Mission Critical Network Considerations
In a report entitled, Emergency Services Radio Communication (Dec 2013), Keith Turner, former Chief Constable of Gwent Police (and a non-exec director of Airwave Solutions) put together his personal views on the subject following discussions with many stakeholders. Among the issues he highlighted are:
Availability: The current service has a mandated level of switch and connectivity to base stations, with SLAs defining resilience and availability over and above that associated with commercial Mobile Network Operators (MNOs).
Coverage: Public Network mobile coverage is reported on in Ofcom’s Infrastructure report of 2013 and identifies a number of parts of the UK that have no coverage from 2G and 3G networks.
Capacity: Consideration needs to be given of the impact on the Emergency Services in heavily loaded network scenarios such as New Year’s Eve. The network has to continue to provide the necessary quality of service for mission critical users even in these situations.
Prioritisation/Access and retention rights: Will mobile operators guarantee priority access to the emergency services in the event that base stations reach maximum capacity, including 100% ruthless pre-emption on cell sites for public safety use?
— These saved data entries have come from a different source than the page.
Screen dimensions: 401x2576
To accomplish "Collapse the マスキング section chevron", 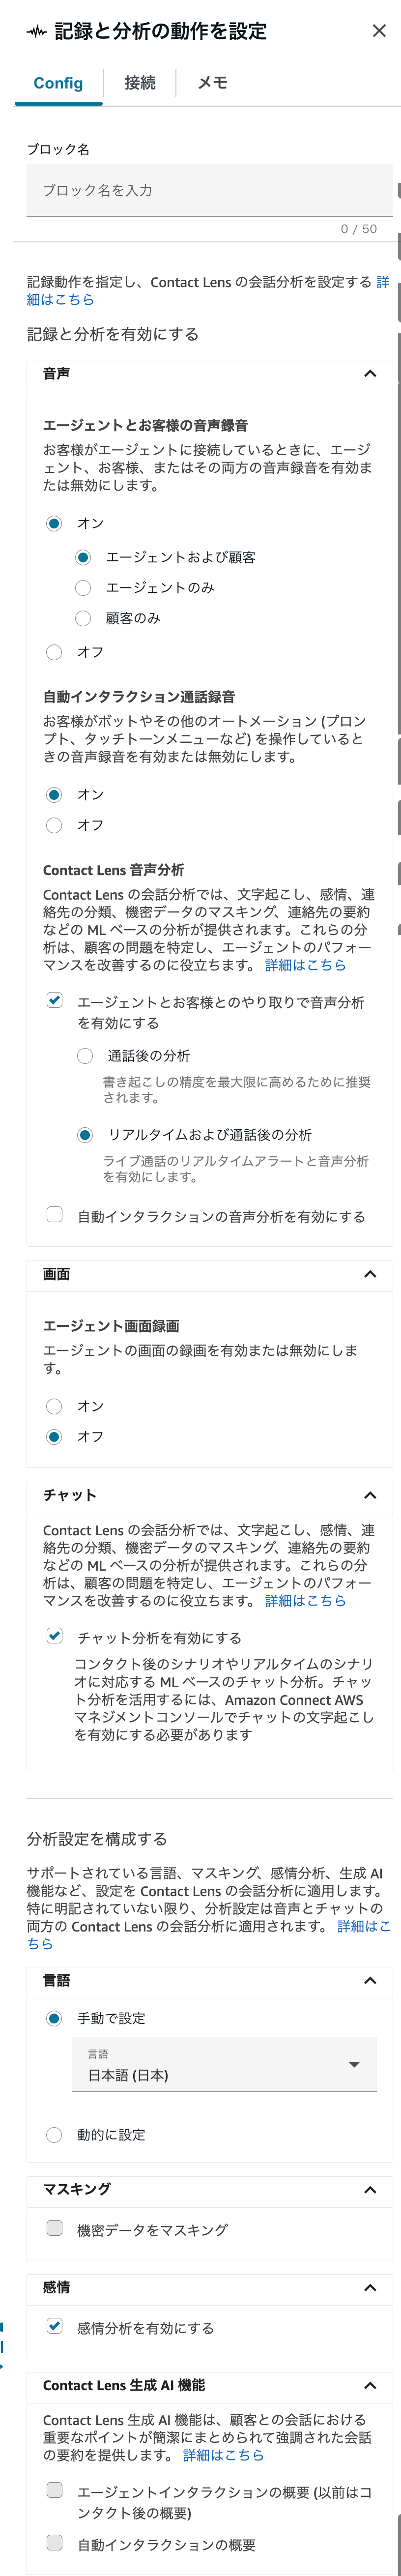I will pyautogui.click(x=370, y=2190).
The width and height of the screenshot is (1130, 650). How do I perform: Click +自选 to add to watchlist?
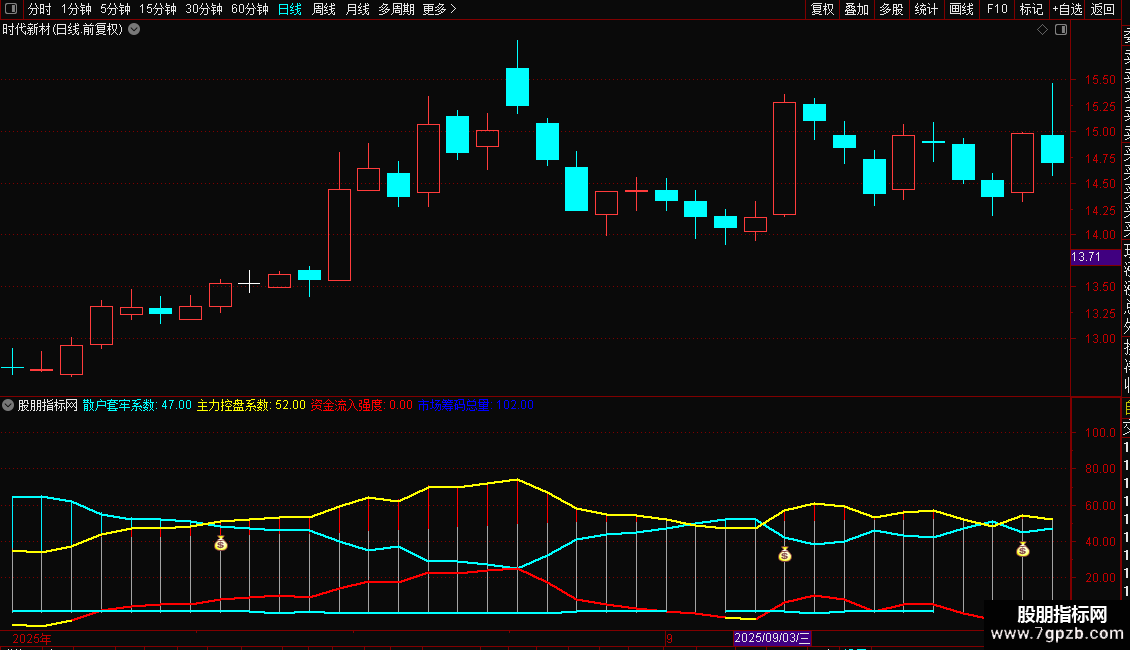tap(1067, 9)
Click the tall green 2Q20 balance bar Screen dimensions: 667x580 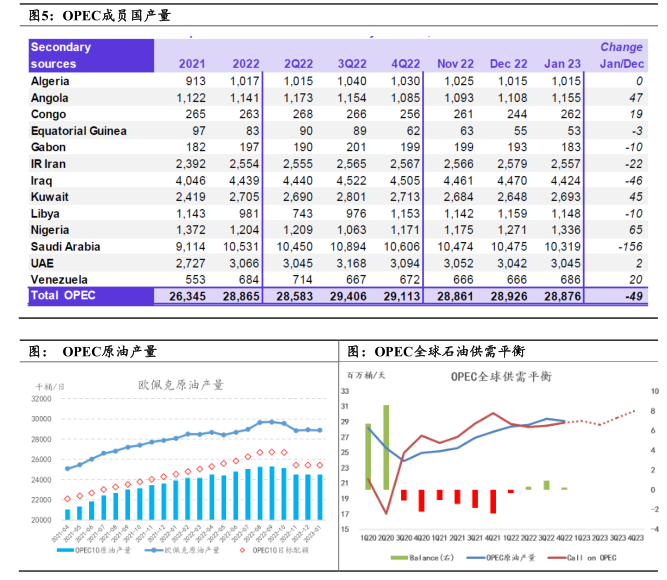click(384, 446)
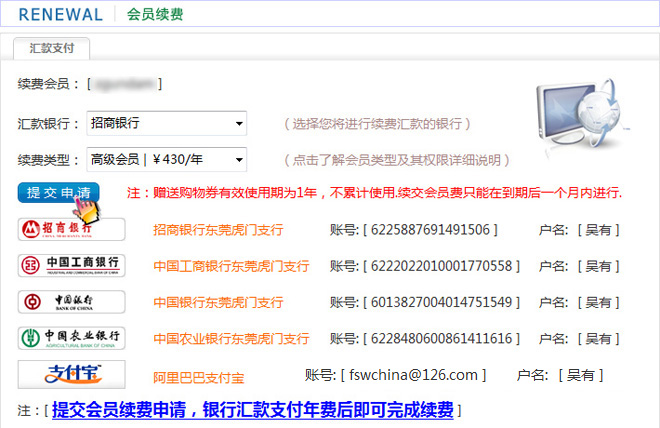Image resolution: width=660 pixels, height=428 pixels.
Task: Click the Alipay 支付宝 logo
Action: 72,375
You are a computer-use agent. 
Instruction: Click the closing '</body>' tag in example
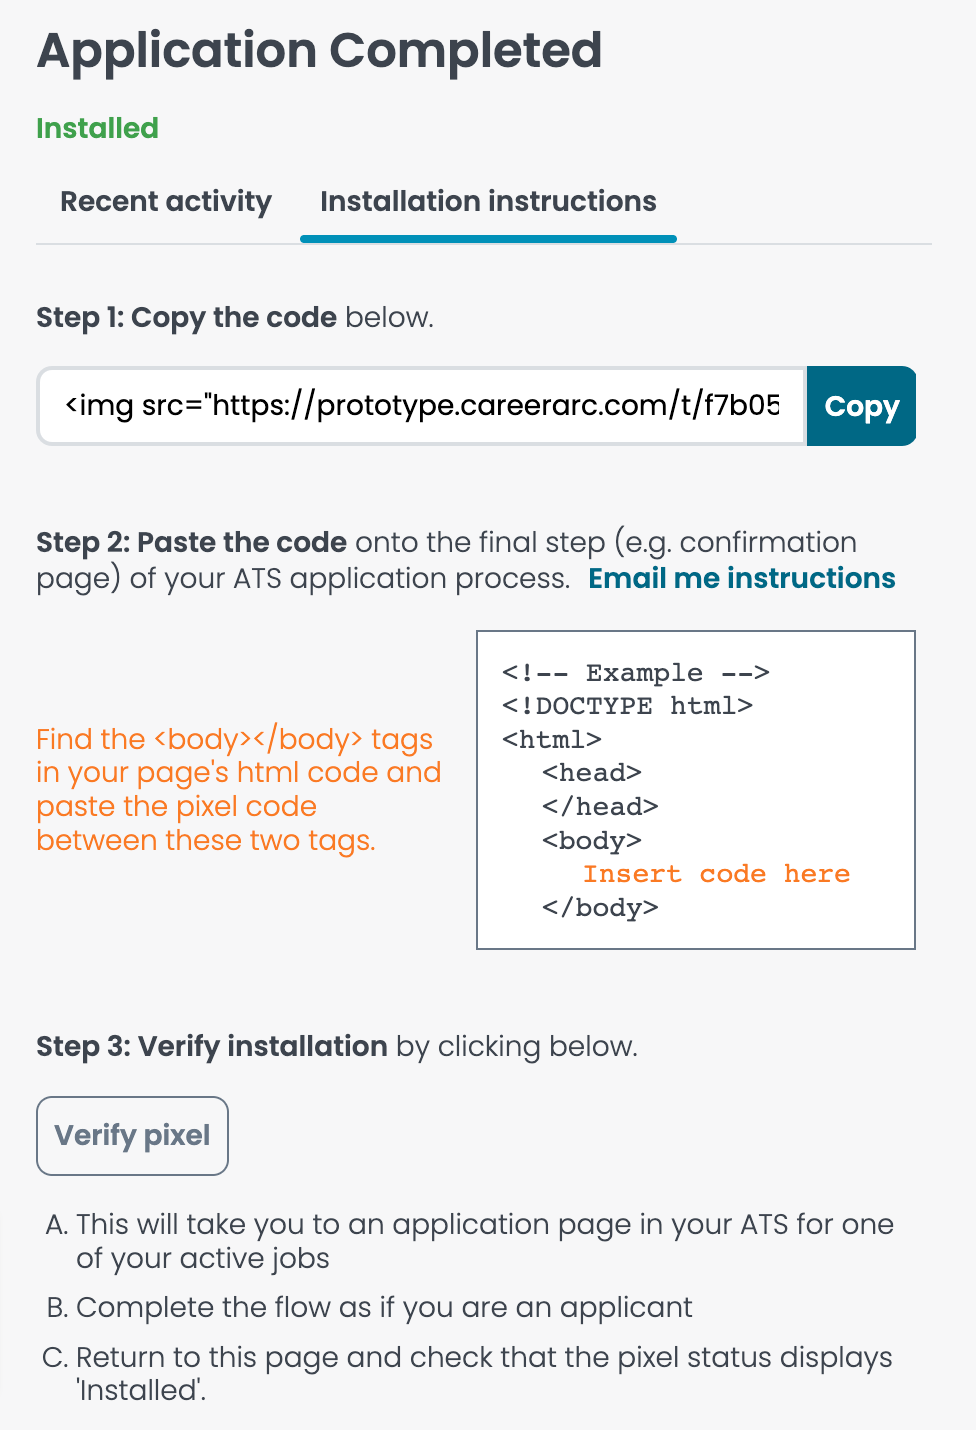click(600, 908)
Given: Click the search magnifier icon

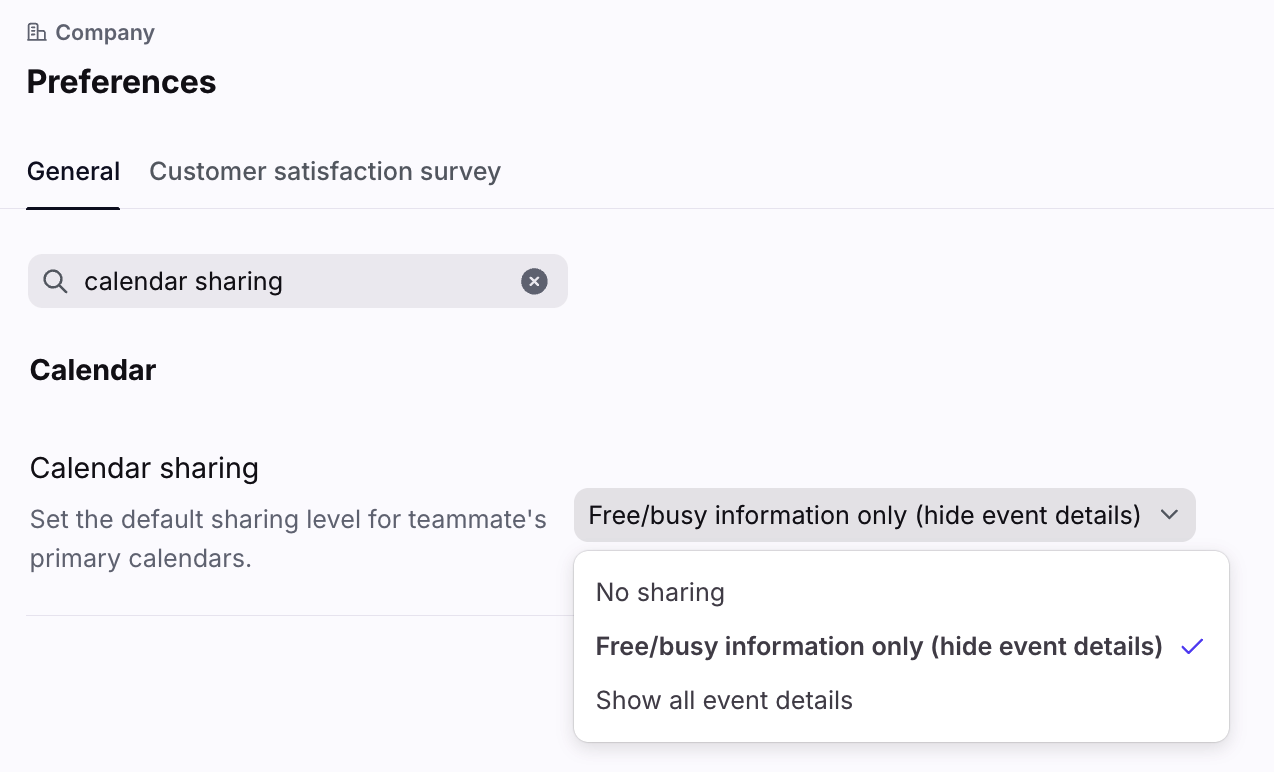Looking at the screenshot, I should click(x=56, y=281).
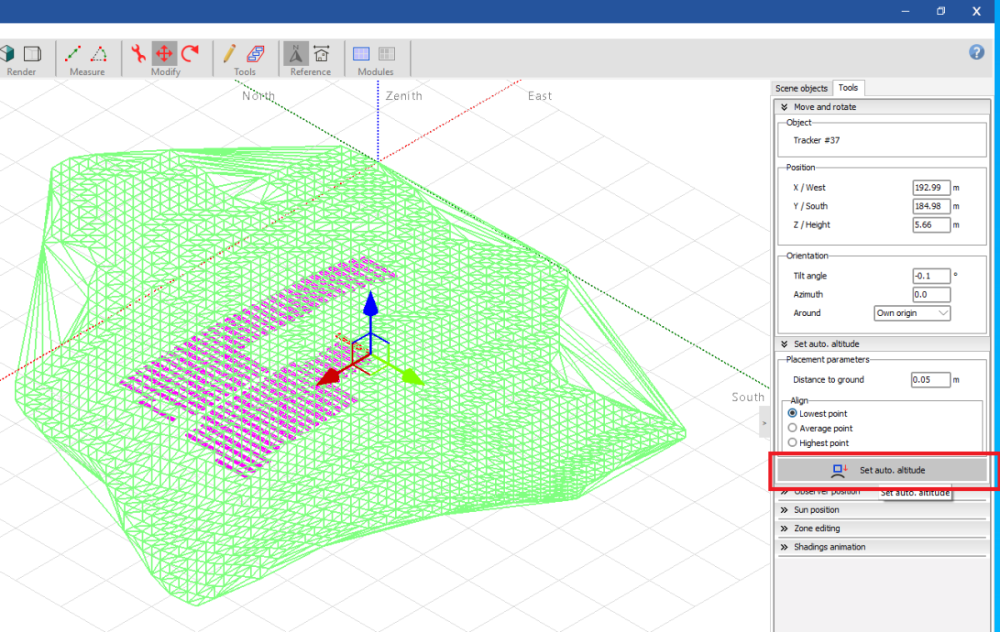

In regard to the last two issues, others point out that the MNOs have far more spectrum available compared with Airwave and argue it is very hard to model an extreme scenario where MNO cell sites get so congested the emergency services couldn’t make a call, or that commercial customers wouldn’t also be able to call (although speeds might be throttled back).
How the ESN will work
The ESN is divided into four lots outlined below. If bidders apply for more than one lot they must provide separate bid teams, who are forbidden to collaborate until after the preferred bidders are chosen. They then have just three months to stitch the contract together.
Lot 1: Delivery Partner
The delivery partner will oversee the transition and integration period between 2016 and 2020 when the last Airwave contract expires.
Lot 2: User Services
Delivers the dedicated public safety functionality, provides and controls user accounts, enables security and hosts user applications. The plan is to re-tender in 2022.
Lot 3: Mobile Services
The main wide area network provider, which is expected to be a mobile network operator that ‘supports public safety functionality’. This lot will be re-tendered in 2021.
Lot 4: Extension Services
Provides network coverage beyond the Lot 3 mobile network – essentially rural broadband connectivity.